→ **Task item**:
Every entry must be repeated exactly. Exclude all pictures.

(Dataset entries)
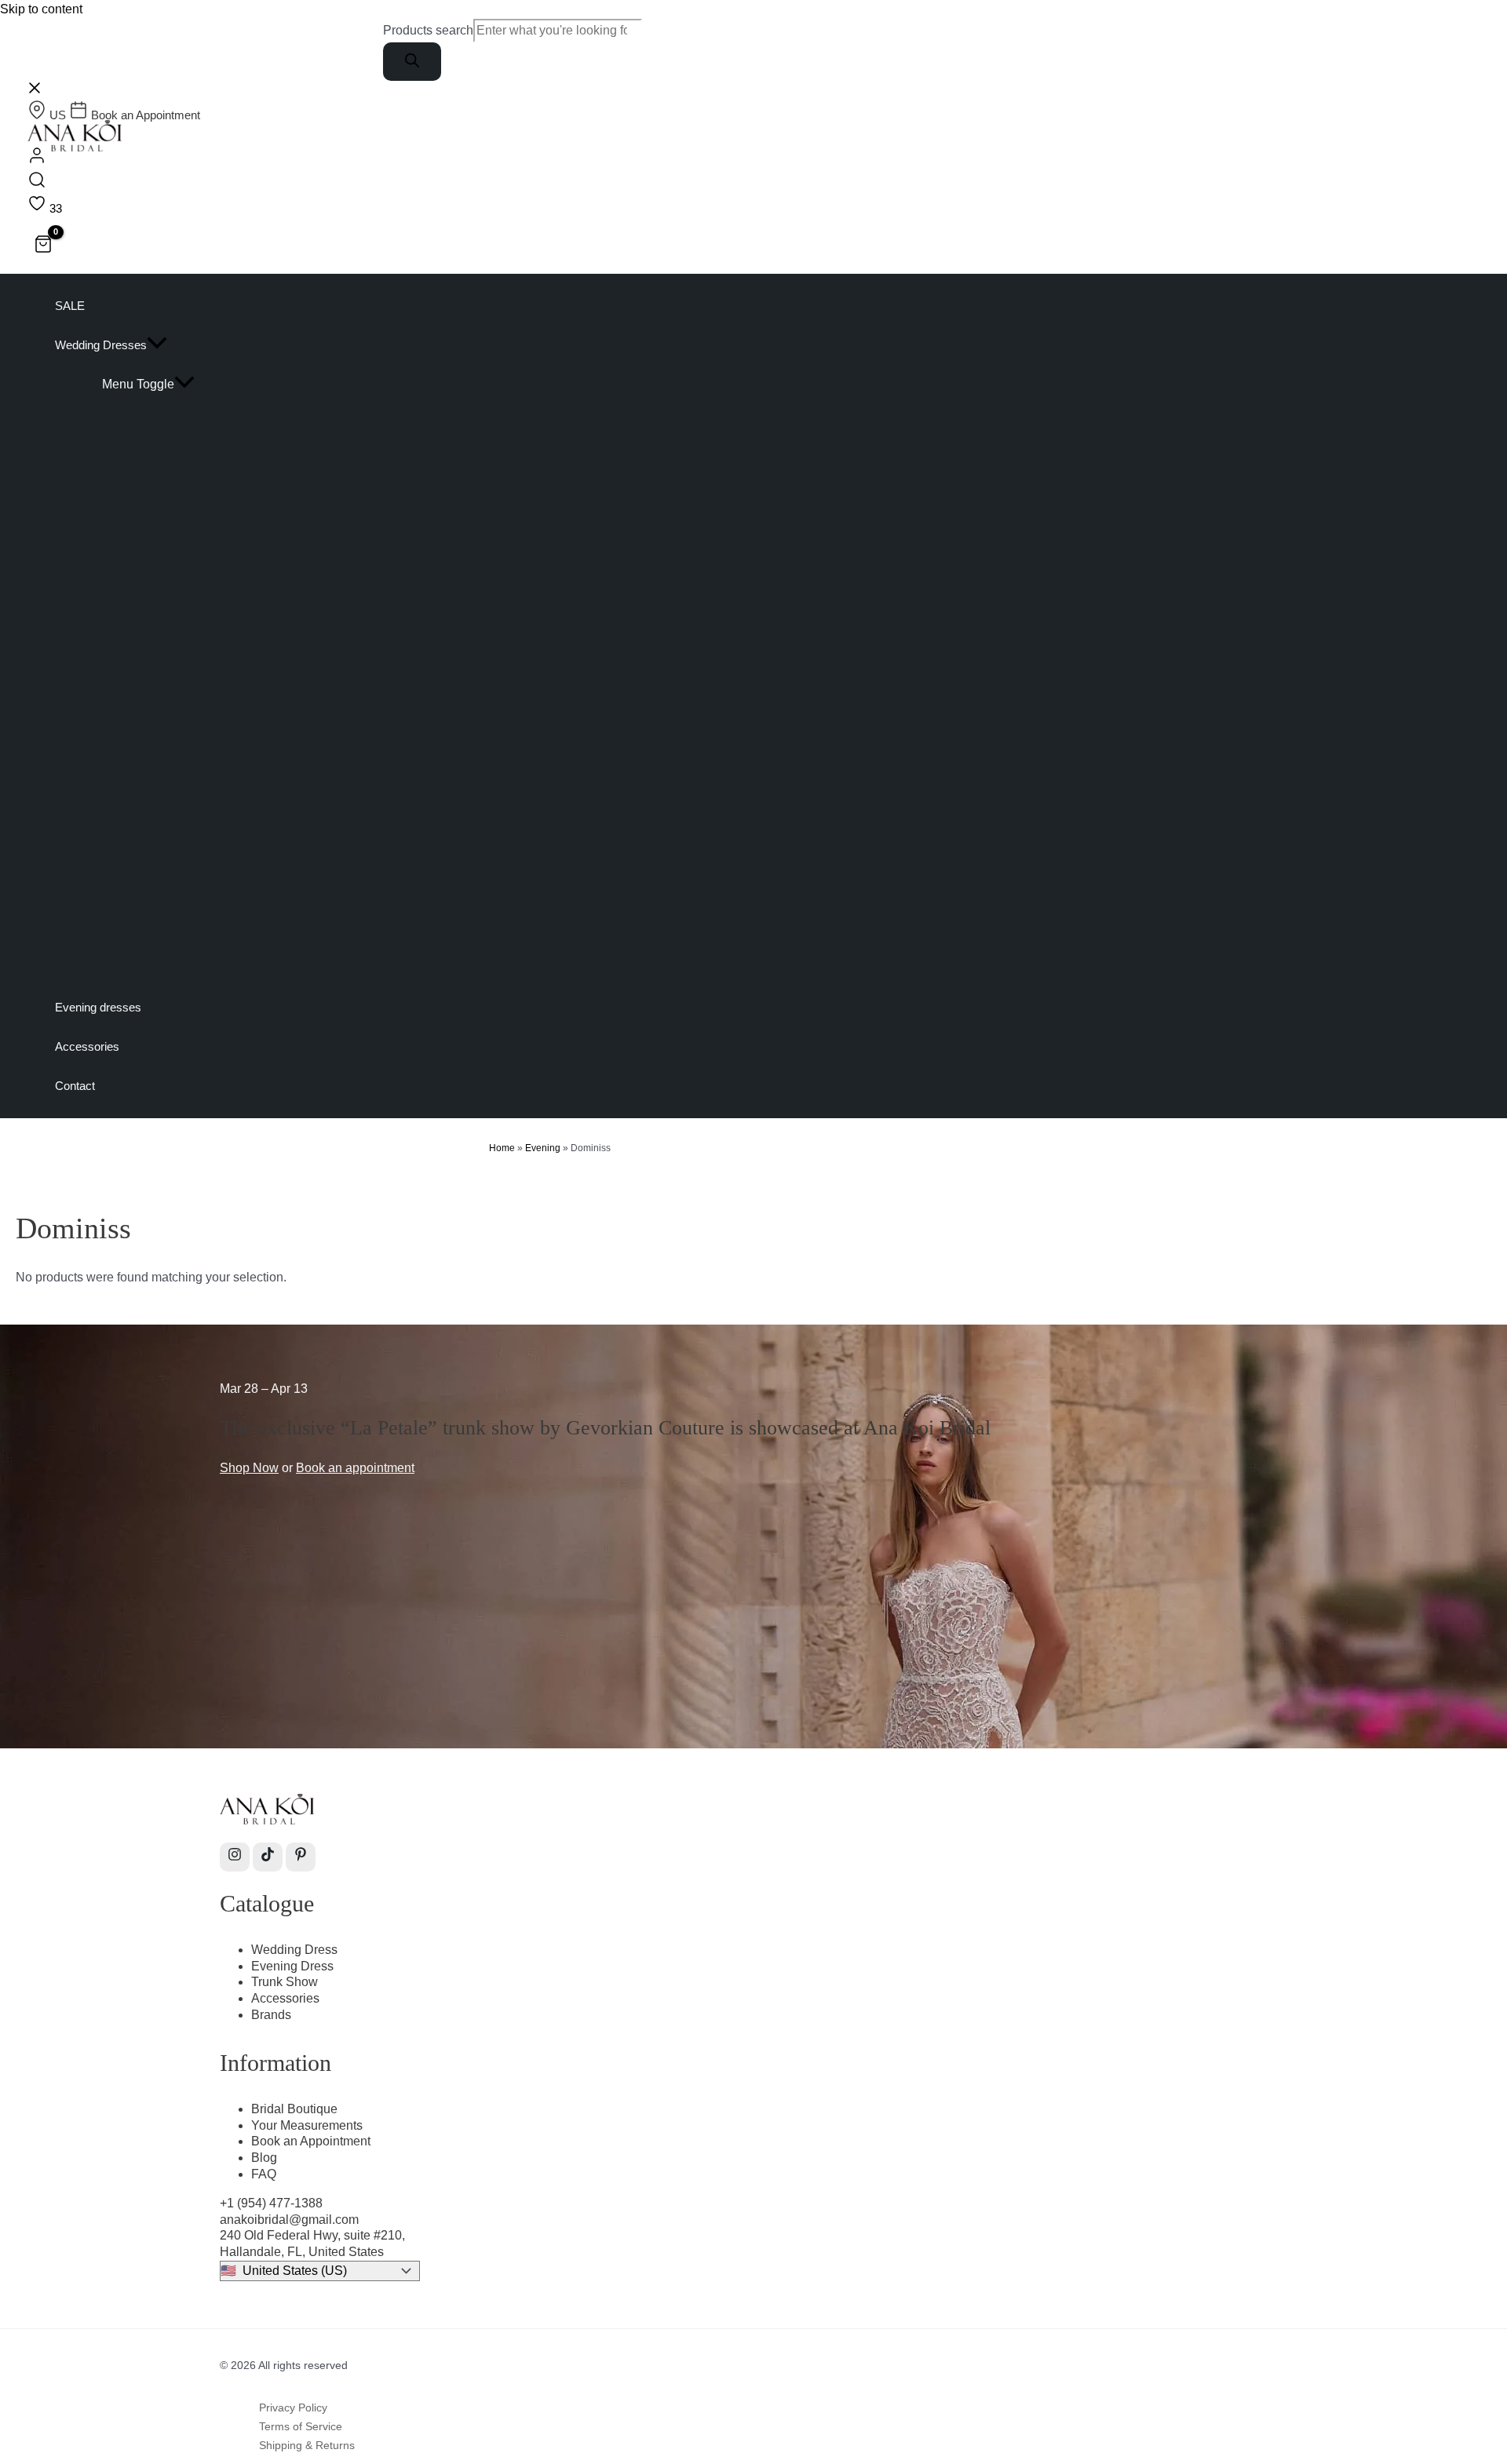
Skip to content (41, 9)
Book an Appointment (310, 2141)
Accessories (285, 1998)
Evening (542, 1148)
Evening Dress (292, 1966)
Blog (264, 2157)
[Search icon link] (36, 182)
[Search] (412, 61)
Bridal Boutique (294, 2109)
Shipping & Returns (307, 2445)
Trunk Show (284, 1981)
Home (502, 1148)
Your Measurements (307, 2125)
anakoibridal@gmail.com (289, 2219)
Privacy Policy (293, 2407)
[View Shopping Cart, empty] (43, 246)
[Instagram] (235, 1857)
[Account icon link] (36, 158)
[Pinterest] (301, 1857)
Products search (428, 30)
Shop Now (249, 1467)
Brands (271, 2014)
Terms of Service (300, 2426)
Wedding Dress (294, 1949)
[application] (157, 345)
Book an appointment (355, 1467)
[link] (48, 115)
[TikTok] (268, 1857)
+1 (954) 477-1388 (271, 2203)
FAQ (263, 2174)
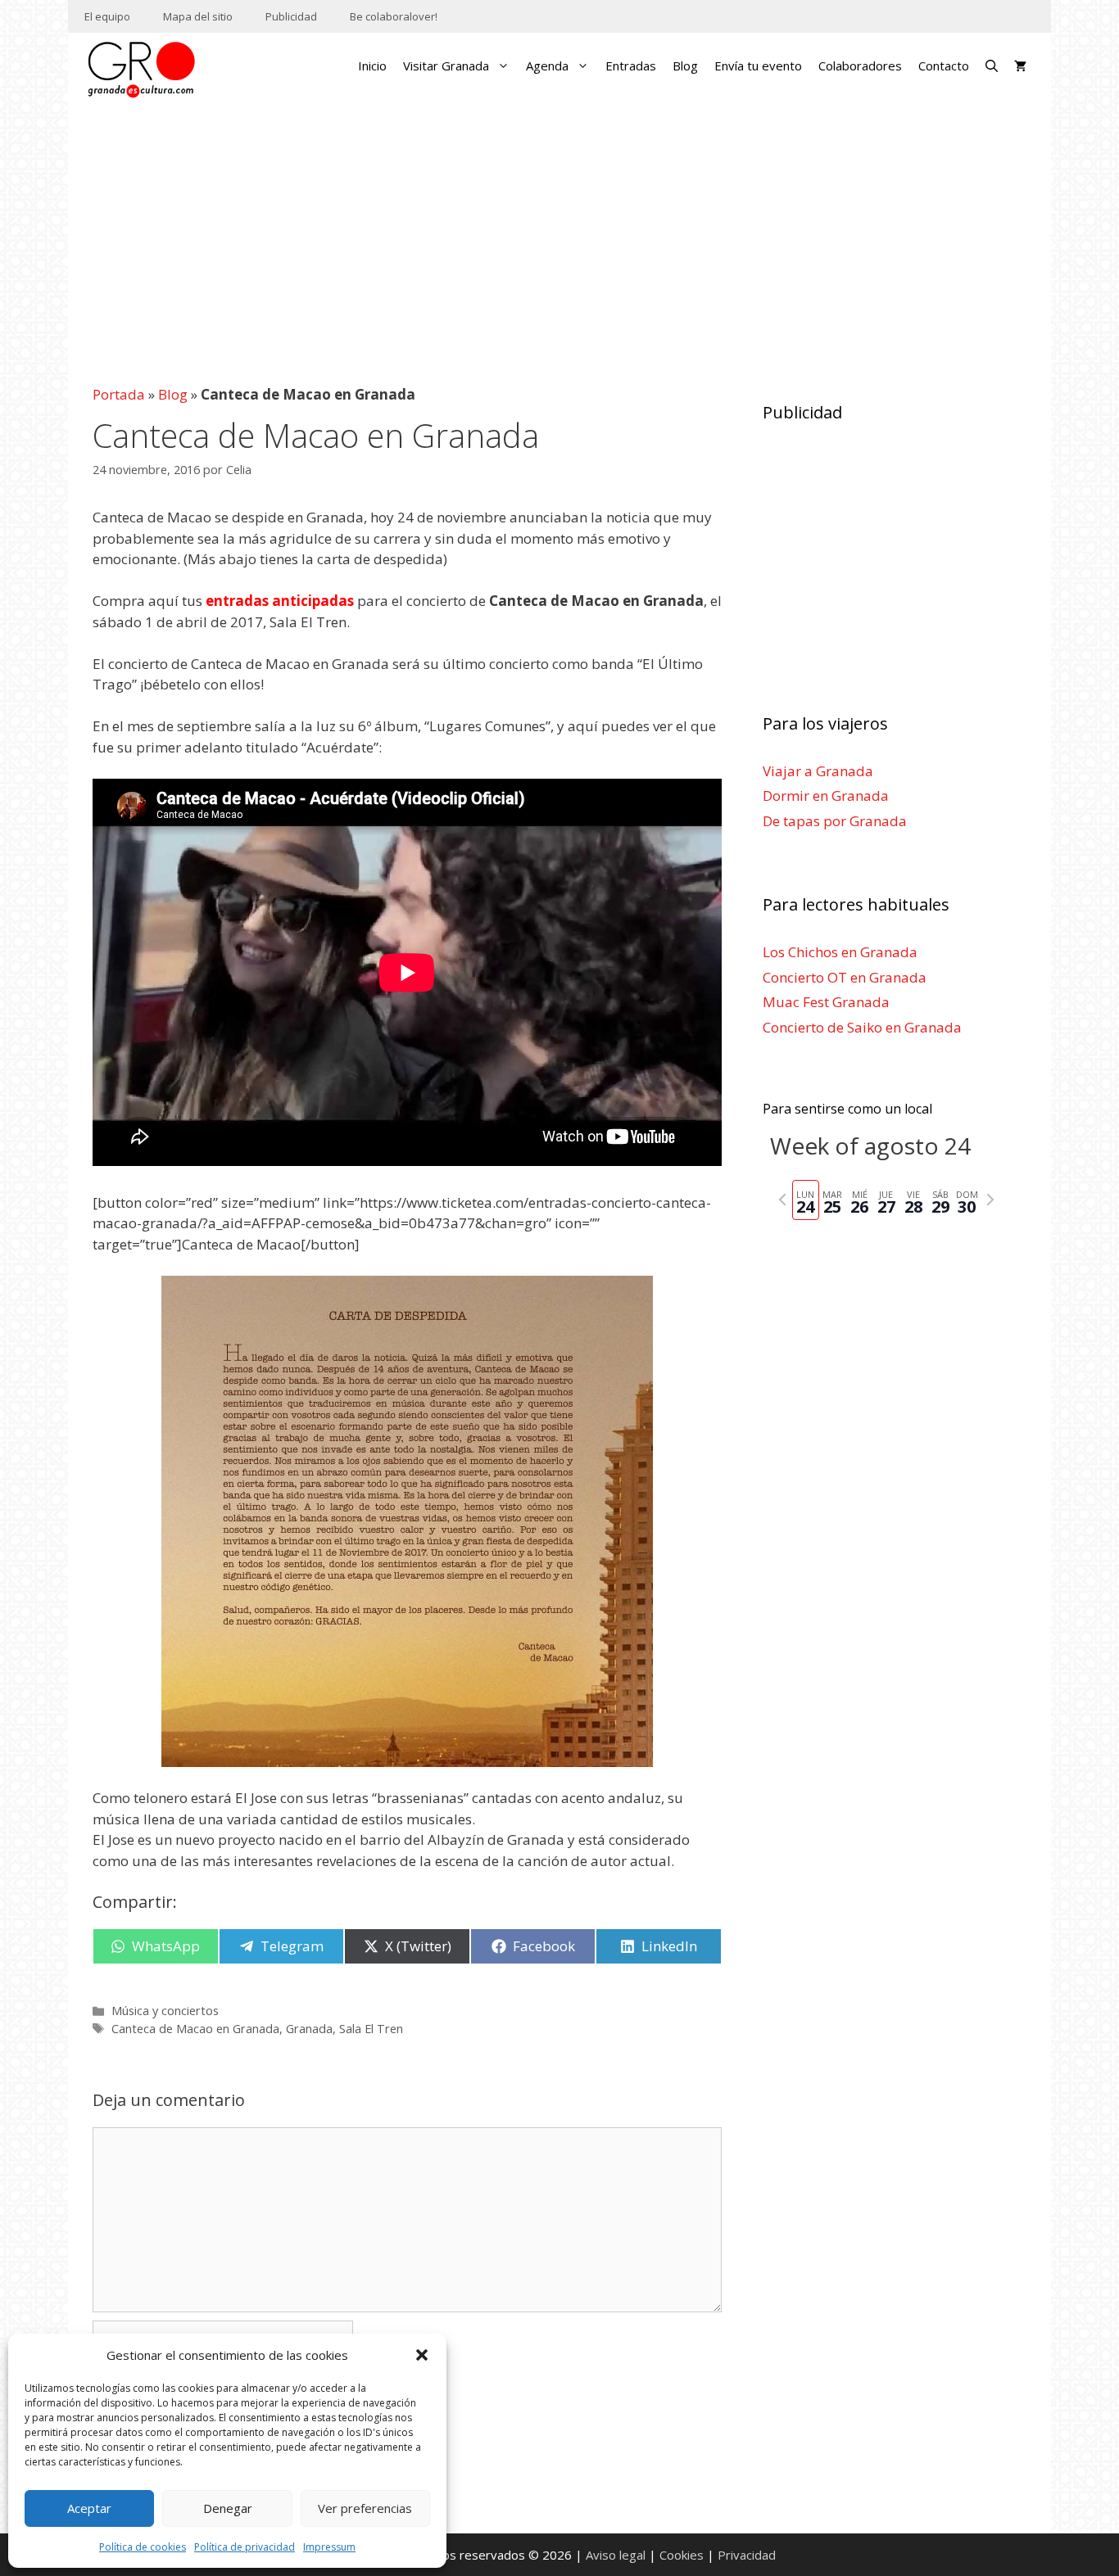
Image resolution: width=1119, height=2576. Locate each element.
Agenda (547, 65)
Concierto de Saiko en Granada (862, 1027)
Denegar (227, 2508)
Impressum (329, 2547)
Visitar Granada (446, 65)
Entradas (630, 65)
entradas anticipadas (280, 600)
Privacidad (747, 2555)
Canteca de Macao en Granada (195, 2028)
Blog (685, 65)
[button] (422, 2355)
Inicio (372, 65)
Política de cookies (142, 2547)
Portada (119, 394)
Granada (309, 2028)
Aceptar (89, 2508)
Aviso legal (616, 2555)
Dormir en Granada (826, 795)
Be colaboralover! (393, 16)
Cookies (681, 2555)
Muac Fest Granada (826, 1001)
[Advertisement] (559, 233)
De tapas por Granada (835, 820)
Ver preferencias (365, 2508)
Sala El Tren (371, 2028)
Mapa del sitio (198, 16)
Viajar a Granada (818, 771)
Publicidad (291, 16)
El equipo (107, 16)
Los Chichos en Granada (840, 951)
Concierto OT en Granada (844, 977)
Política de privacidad (244, 2547)
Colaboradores (860, 65)
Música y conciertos (165, 2010)
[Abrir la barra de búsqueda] (991, 65)
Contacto (943, 65)
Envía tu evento (758, 65)
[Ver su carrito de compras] (1020, 65)
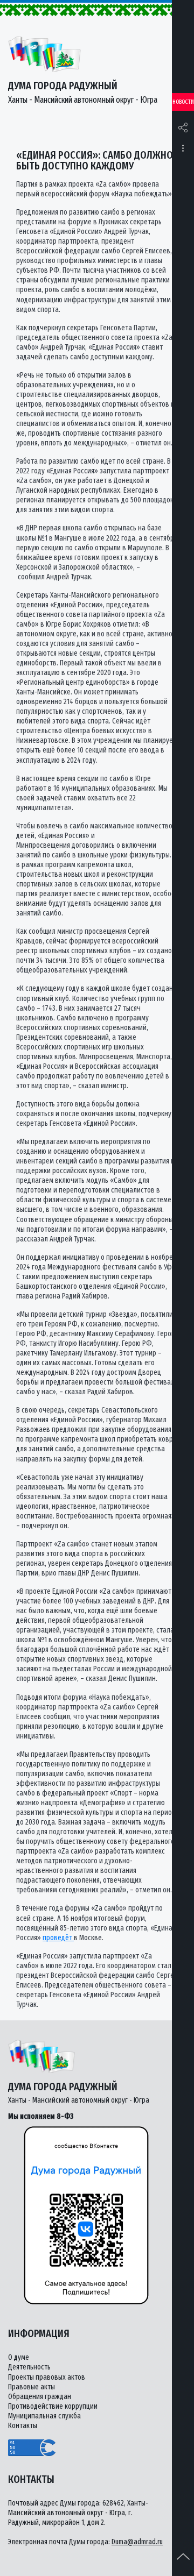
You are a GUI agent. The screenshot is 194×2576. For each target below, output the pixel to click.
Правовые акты (31, 2387)
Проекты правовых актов (46, 2377)
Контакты (22, 2425)
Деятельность (29, 2367)
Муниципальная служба (44, 2416)
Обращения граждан (39, 2396)
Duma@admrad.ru (137, 2541)
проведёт (58, 1937)
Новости (183, 101)
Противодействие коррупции (53, 2406)
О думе (18, 2357)
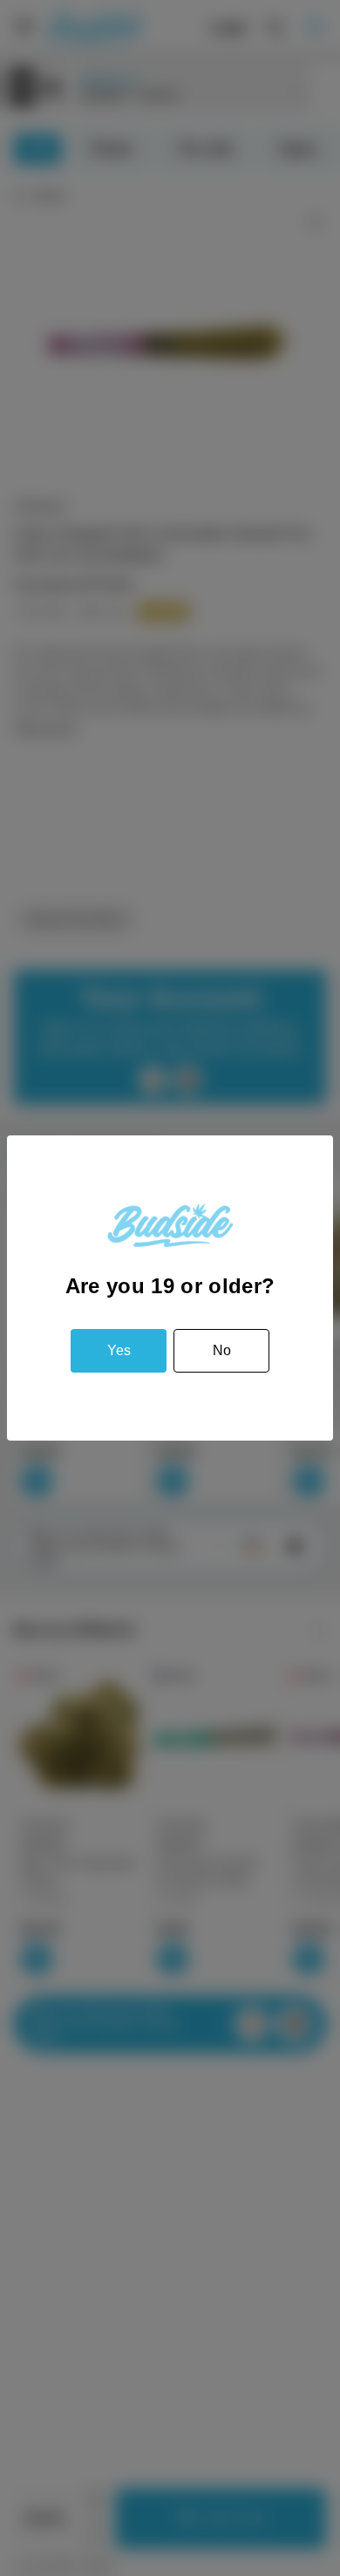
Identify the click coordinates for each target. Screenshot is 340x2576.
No (222, 1350)
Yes (119, 1350)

→ **Response area**:
Skip to content (41, 9)
Book an Appointment (310, 2141)
Accessories (285, 1998)
Evening (542, 1148)
Evening Dress (292, 1966)
Blog (264, 2157)
[Search icon link] (36, 182)
[Search] (412, 61)
Bridal Boutique (294, 2109)
Shipping & Returns (307, 2445)
Trunk Show (284, 1981)
Home (502, 1148)
Your Measurements (307, 2125)
anakoibridal@gmail.com (289, 2219)
Privacy Policy (293, 2407)
[View Shopping Cart, empty] (43, 246)
[Instagram] (235, 1857)
[Account icon link] (36, 158)
[Pinterest] (301, 1857)
Products search (428, 30)
Shop Now (249, 1467)
Brands (271, 2014)
Terms of Service (300, 2426)
Wedding Dress (294, 1949)
[application] (157, 345)
Book an appointment (355, 1467)
[link] (48, 115)
[TikTok] (268, 1857)
+1 (954) 477-1388 (271, 2203)
FAQ (263, 2174)
Image resolution: width=1119, height=2576. Locate each element.
Agenda (547, 65)
Concierto de Saiko en Granada (862, 1027)
Denegar (227, 2508)
Impressum (329, 2547)
Visitar Granada (446, 65)
Entradas (630, 65)
entradas anticipadas (280, 600)
Privacidad (747, 2555)
Canteca de Macao en Granada (195, 2028)
Blog (685, 65)
[button] (422, 2355)
Inicio (372, 65)
Política de cookies (142, 2547)
Portada (119, 394)
Granada (309, 2028)
Aceptar (89, 2508)
Aviso legal (616, 2555)
Dormir en Granada (826, 795)
Be colaboralover! (393, 16)
Cookies (681, 2555)
Muac Fest Granada (826, 1001)
[Advertisement] (559, 233)
De tapas por Granada (835, 820)
Ver preferencias (365, 2508)
Sala El Tren (371, 2028)
Mapa del sitio (198, 16)
Viajar a Granada (818, 771)
Publicidad (291, 16)
El equipo (107, 16)
Los Chichos en Granada (840, 951)
Concierto OT en Granada (844, 977)
Política de privacidad (244, 2547)
Colaboradores (860, 65)
Música y conciertos (165, 2010)
[Abrir la barra de búsqueda] (991, 65)
Contacto (943, 65)
Envía tu evento (758, 65)
[Ver su carrito de compras] (1020, 65)
You are a GUI agent. The screenshot is 194×2576. For each target below, output the pixel to click.
Правовые акты (31, 2387)
Проекты правовых актов (46, 2377)
Контакты (22, 2425)
Деятельность (29, 2367)
Муниципальная служба (44, 2416)
Обращения граждан (39, 2396)
Duma@admrad.ru (137, 2541)
проведёт (58, 1937)
Новости (183, 101)
Противодействие коррупции (53, 2406)
О думе (18, 2357)
Identify the click coordinates for each target. Screenshot is 340x2576.
No (222, 1350)
Yes (119, 1350)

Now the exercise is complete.